**Extracted material:**
****************

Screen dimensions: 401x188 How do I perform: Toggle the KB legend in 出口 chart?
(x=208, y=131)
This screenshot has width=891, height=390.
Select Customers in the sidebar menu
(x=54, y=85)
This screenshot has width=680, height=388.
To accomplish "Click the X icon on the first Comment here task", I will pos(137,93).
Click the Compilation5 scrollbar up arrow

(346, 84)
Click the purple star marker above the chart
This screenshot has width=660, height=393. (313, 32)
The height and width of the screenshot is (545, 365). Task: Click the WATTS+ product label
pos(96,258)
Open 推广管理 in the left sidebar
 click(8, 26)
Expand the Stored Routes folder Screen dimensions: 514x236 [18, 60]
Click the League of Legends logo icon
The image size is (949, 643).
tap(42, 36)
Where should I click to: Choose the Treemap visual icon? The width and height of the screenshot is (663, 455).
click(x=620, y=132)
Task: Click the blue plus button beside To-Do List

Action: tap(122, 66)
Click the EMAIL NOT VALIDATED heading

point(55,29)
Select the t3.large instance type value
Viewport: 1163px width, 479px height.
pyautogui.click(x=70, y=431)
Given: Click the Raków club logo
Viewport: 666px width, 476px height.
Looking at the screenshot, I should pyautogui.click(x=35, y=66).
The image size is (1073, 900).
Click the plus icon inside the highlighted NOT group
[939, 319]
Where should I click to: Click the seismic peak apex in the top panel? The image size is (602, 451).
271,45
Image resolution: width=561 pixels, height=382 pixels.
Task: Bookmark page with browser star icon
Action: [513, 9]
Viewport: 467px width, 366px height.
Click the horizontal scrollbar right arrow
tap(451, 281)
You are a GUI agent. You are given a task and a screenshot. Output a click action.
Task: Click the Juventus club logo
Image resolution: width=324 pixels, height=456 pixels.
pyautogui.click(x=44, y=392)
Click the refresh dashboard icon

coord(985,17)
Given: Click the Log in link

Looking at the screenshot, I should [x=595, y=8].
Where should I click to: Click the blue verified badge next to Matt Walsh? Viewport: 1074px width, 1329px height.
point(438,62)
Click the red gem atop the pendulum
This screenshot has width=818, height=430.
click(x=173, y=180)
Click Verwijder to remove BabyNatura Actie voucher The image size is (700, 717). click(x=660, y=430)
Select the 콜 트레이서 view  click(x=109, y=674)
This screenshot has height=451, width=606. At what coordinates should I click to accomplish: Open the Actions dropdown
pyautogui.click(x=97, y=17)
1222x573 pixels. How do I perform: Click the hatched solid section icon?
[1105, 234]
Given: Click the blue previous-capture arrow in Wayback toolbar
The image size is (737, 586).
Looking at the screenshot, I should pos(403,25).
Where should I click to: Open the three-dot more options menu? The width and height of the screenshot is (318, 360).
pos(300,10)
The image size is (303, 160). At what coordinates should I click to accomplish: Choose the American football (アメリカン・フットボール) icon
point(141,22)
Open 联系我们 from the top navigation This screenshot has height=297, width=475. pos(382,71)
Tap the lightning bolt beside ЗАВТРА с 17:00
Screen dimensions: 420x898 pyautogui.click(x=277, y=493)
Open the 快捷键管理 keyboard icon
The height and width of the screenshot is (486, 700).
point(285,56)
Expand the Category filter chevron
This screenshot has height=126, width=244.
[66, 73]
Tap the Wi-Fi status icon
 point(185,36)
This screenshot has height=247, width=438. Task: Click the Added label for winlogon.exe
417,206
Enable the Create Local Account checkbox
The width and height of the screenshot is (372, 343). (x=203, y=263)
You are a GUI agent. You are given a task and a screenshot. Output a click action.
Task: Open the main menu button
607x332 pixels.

****************

**Task:**
In the listing above, find each line with "club" and copy it.

**Answer to the problem:**
Given: Click the Raków club logo
Task: Click the Juventus club logo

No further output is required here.